Research by Weinreich et al., underscores the importance of hyperthermia in boosting the cytotoxicity of Ox, attributing this to the inactivation of certain detoxification metabolism enzymes [27]. In line with this, our study found that TGFβ1-induced cells treated with Ox at normothermic conditions exhibited lower chemosensitivity compared to those treated under hyperthermic conditions. These observations echo findings by Atallah et al. who demonstrated that hyperthermia intensifies the cytotoxic effects of Ox in colorectal cancer cells [28]. Our findings are consistent with a report by Helderman et al. which stated that hyperthermia enhances the effectiveness of platinum-based drugs in a CRC static 3D organoid model. Furthermore, they posited that temperatures above 41 °C are necessary to significantly improve HIPEC efficacy [29]. To clarify, our data indicate that TGFβ1-induced cells treated at 42 °C for 30 min did not reach half-maximal inhibitory effects within the clinical dose range. On the contrary, cells treated for 60 and 120 min at hyperthermic conditions did achieve half-maximal inhibitory effects within the clinical dose range.

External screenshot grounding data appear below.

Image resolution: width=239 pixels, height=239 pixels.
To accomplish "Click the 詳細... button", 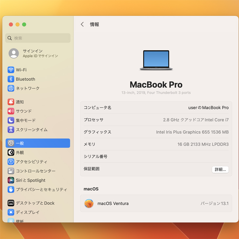I will 220,170.
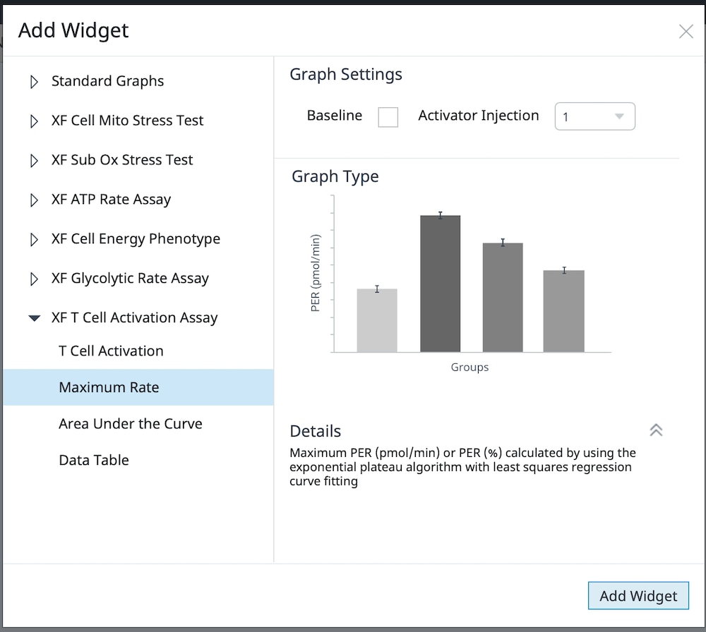Viewport: 706px width, 632px height.
Task: Collapse the Details section with double-chevron icon
Action: (x=656, y=430)
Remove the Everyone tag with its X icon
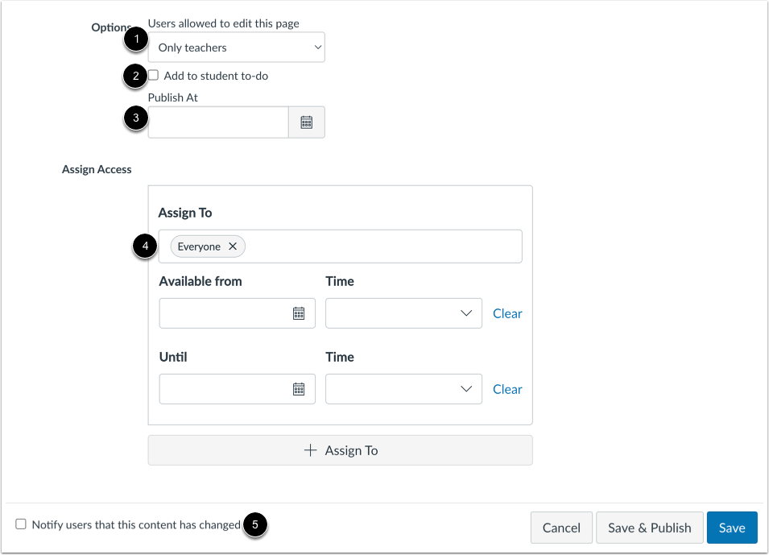The width and height of the screenshot is (769, 555). point(232,246)
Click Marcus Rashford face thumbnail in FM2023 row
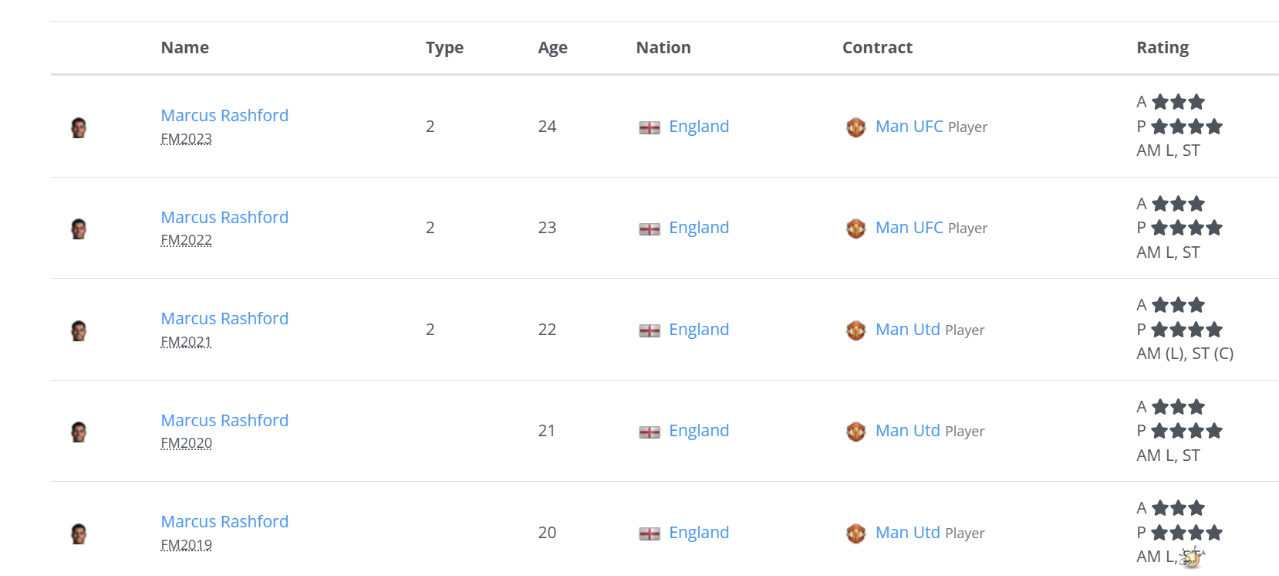This screenshot has height=576, width=1279. coord(79,127)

In our 3D CRCPM-mimicking microfluidic model, cells underwent HIPEC Ox treatments at various clinical dosages and durations (460 mg/m² for 30 and 60 min, and 200 mg/m² for 120 min). The data revealed that the 200 mg/m² 120 min regimen resulted in the highest cytotoxicity, while the 460 mg/m² 30 min regimen exhibited the lowest. The implications are noteworthy: lower dosage administrations translate to fewer side effects, a crucial consideration for clinical practice. Our findings align with a study by Forsythe et al. which showed that a 200 mg/m², 120 min HIPEC Ox treatment enhances cytotoxic effects in CRCPM patient-derived tumor organoid static 3D cultures [30]. The PRODIGE 7 study further corroborated our observations, indicating that lowering the Ox dosage while extending the administration time to 120 min improves drug penetration through the peritoneal surface. It also emphasized the need to maximize hyperthermic conditions for optimal Ox cytotoxicity [7]. In a study by Kirstein et al., a 200 mg/m², 120 min administration was more cytotoxic than a 460 mg/m², 30 min regimen in a 2D cell culture system [31]. These diverse studies collectively validate our model as a reliable CRCPM simulation for investigating HIPEC treatments.

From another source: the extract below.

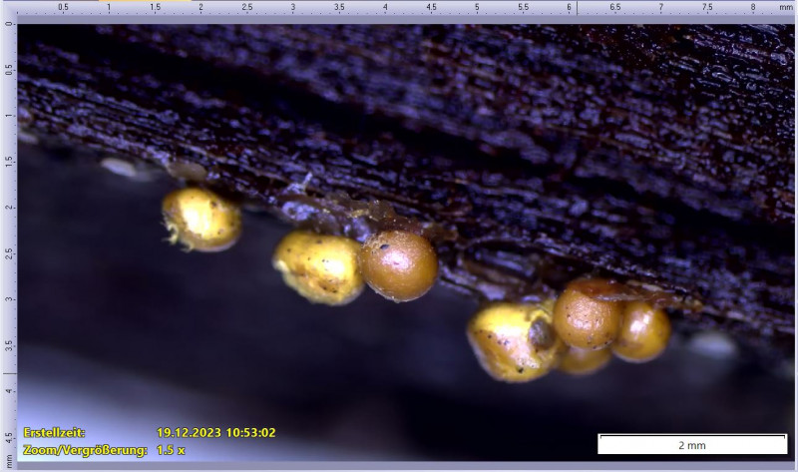Click the 7.5 mark on the top ruler

click(706, 7)
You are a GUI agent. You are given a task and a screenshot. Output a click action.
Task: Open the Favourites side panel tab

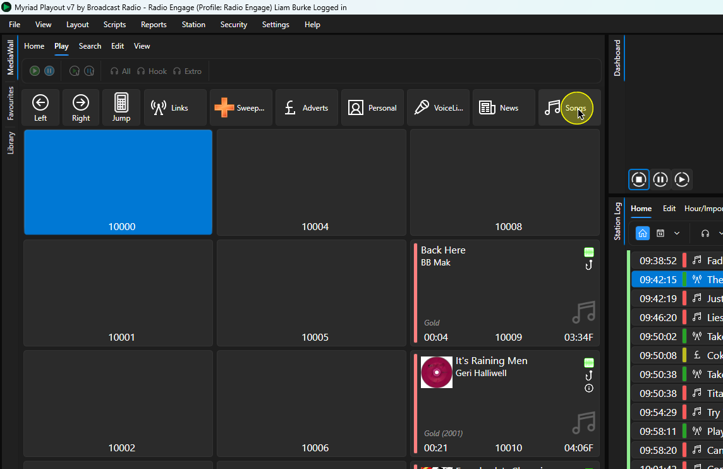(10, 103)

Two major limitations warrant mention and could serve as focal points for future research. The first limitation is the absence of certain microenvironmental cellular components, such as fibroblasts, vascular endothelial cells, and immune cells. These cell types significantly influence cancer cell survival, proliferation, and responsiveness to drugs [32]. The second limitation pertains to the culture system used. The study did not employ patient-derived tumor organoids, which are increasingly recognized for their versatility in drug screening and their ability to closely mimic original tumor tissue in vitro [33]. Utilizing such organoid models could provide more realistic preclinical tools and possibly refine current findings.

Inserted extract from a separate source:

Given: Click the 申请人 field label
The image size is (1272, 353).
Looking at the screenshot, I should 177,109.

In summary, this research establishes the utility of a 3D microfluidic system for evaluating HIPEC treatment, particularly highlighting the synergistic effects of hyperthermia. The 3D CRCPM mimicking model presented here holds promise for integration with patient-derived organoid cultures in future investigations. This model offers the potential for predicting the most effective drug, dose, and treatment duration for CRCPM patients. Beyond its application in CRCPM, the microfluidic chip model is versatile enough for adaptation to different cancer types by simulating interstitial fluid flow. Correlating well with existing clinical data, this study serves as a stepping stone toward the standardization of methods for personalized, patient-derived therapies.